A book of stories by and about women must naturally owe the most to the two extraordinary women I live with: my loving and resourceful wife, Lucy Blake, who is steadfast in her defense of the beauties of the earth; and my daughter, Gabriella, of lustrous and independent mind—she has been her whole life my teacher.
This book and my previous one, Granada: A Pomegranate in the Hand of God, are both published by Counterpoint Press, which is a most admirable enterprise, full of professionals who do mindful, daily, careful work. The editorial director of Counterpoint is Jack Shoemaker, in whose debt I stand: he is a prodigiously gifted editor, and a patient, deeply learned man. Any writer in the country would be lucky to work with him.

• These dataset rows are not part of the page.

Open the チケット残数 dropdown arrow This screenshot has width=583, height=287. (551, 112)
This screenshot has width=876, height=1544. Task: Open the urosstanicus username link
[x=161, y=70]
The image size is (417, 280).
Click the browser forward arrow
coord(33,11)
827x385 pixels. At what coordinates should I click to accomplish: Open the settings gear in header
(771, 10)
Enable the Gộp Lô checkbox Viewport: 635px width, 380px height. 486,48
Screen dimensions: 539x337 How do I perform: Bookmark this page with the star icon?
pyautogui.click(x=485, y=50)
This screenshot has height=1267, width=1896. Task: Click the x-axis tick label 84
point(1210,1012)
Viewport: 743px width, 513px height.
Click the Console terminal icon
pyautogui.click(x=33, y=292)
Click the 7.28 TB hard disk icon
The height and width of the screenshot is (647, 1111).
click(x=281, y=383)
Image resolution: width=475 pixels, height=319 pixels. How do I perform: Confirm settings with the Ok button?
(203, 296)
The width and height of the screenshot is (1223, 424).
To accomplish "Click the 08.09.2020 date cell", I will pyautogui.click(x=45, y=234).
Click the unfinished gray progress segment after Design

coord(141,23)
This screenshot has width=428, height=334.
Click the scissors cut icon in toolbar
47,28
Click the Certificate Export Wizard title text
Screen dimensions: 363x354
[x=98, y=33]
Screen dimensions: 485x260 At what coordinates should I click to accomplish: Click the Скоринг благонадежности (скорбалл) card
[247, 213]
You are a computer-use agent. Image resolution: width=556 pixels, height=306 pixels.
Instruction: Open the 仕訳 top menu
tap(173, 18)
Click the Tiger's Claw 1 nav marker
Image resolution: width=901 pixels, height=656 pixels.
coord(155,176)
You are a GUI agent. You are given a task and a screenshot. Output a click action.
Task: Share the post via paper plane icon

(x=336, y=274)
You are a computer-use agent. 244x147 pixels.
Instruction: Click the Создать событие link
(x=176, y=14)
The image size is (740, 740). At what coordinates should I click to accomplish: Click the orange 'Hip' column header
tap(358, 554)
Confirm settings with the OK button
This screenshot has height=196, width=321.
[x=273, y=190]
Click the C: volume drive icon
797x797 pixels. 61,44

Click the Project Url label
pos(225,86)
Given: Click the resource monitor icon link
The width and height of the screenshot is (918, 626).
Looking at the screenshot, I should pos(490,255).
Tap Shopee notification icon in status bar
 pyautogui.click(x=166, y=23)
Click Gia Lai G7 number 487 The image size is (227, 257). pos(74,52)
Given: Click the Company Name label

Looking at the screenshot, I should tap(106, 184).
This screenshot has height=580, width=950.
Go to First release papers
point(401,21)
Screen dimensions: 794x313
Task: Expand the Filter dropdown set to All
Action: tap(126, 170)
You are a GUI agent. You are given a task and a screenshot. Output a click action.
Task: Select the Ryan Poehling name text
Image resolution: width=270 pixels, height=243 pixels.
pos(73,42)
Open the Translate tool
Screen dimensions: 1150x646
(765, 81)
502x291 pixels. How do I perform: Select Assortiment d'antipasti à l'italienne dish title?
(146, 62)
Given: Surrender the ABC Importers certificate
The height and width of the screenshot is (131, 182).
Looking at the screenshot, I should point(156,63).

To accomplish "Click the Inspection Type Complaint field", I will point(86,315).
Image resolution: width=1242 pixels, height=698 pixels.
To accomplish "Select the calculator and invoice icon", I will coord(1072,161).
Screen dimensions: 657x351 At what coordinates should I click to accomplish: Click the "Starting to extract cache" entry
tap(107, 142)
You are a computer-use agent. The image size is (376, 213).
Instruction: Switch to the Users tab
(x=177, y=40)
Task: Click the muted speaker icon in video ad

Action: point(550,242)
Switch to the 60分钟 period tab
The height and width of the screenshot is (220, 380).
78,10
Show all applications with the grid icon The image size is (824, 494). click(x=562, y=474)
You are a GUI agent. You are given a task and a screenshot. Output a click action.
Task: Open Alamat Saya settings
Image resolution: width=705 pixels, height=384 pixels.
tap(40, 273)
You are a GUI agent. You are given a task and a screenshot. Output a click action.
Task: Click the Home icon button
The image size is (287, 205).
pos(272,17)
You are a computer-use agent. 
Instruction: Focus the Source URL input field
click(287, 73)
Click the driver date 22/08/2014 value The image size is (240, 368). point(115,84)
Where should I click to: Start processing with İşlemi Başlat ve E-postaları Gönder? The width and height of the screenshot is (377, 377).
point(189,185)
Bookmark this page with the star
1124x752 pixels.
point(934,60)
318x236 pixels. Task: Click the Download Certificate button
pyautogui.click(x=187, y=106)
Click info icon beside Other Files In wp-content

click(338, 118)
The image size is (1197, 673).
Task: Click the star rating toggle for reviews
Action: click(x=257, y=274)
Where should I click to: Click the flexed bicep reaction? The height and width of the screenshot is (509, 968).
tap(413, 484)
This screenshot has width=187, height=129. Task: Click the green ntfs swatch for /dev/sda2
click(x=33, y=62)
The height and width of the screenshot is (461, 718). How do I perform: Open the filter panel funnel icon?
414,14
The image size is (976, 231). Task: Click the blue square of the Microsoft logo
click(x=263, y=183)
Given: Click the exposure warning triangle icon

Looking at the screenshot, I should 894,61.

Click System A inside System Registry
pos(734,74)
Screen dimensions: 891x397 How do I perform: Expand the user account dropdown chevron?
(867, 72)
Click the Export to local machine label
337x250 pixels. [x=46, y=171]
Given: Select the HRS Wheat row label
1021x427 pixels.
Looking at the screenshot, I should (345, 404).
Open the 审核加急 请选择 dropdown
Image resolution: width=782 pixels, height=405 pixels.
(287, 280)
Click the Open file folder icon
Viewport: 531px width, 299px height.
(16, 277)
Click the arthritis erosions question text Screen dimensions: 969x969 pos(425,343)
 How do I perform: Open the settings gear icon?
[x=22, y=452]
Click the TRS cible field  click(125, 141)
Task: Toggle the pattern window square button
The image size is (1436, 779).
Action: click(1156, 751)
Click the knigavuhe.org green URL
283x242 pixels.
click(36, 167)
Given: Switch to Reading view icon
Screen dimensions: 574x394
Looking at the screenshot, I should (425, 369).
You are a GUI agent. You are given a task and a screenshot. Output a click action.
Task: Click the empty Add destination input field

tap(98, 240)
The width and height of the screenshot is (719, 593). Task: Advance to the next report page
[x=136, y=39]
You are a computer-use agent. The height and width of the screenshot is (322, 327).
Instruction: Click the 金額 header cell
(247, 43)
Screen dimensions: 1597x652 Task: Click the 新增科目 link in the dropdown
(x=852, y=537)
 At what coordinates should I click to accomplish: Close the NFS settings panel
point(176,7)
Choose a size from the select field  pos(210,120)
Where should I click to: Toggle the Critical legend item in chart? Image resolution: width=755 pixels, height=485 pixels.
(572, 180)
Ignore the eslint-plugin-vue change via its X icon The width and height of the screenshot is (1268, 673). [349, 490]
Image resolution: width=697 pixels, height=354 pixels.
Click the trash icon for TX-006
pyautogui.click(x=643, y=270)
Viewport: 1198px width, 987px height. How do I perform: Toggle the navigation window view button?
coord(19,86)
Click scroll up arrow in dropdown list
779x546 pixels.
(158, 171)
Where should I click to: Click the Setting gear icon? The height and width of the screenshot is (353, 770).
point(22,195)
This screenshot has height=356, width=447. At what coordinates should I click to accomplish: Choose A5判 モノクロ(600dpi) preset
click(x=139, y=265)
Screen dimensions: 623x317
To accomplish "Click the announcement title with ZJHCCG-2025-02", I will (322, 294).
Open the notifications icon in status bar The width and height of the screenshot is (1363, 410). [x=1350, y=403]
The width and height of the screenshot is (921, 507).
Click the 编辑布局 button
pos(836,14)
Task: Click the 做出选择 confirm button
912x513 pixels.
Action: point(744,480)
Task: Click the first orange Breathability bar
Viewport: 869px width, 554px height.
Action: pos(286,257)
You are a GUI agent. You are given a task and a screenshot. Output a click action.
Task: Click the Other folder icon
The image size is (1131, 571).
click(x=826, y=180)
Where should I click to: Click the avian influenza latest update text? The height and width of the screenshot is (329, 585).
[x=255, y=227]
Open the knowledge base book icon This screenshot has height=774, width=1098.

A special thanks to Saira Shah and Tahir Shah. Both of them have done work of such courage and value. That they think these stories worthy of their time and support means the world to me.
The writer and musician Robert Leonard Reid read an early draft of these stories and kindly encouraged me in my labors. The magisterial Joe Crowley also read them, and his good opinion cheered me considerably. Christine Kelly, owner of the Sundance Bookstore in Reno, Nevada, keeps literary culture alive in the West, and I am but one writer who looks upon her with love and respect. One night by the fireplace in a ranch house in the Sierra Nevada my friends Richard Nevle, Deborah Levoy, and Sophie Nevle Levoy generously listened to some of these stories, and helped me to think through the madly complex issue of the title for so exotic a volume.
Elizabeth Dilly, la maravillosa, worked with me at every stage and with every detail of this book. It would not exist without her, and so is it justly dedicated to her.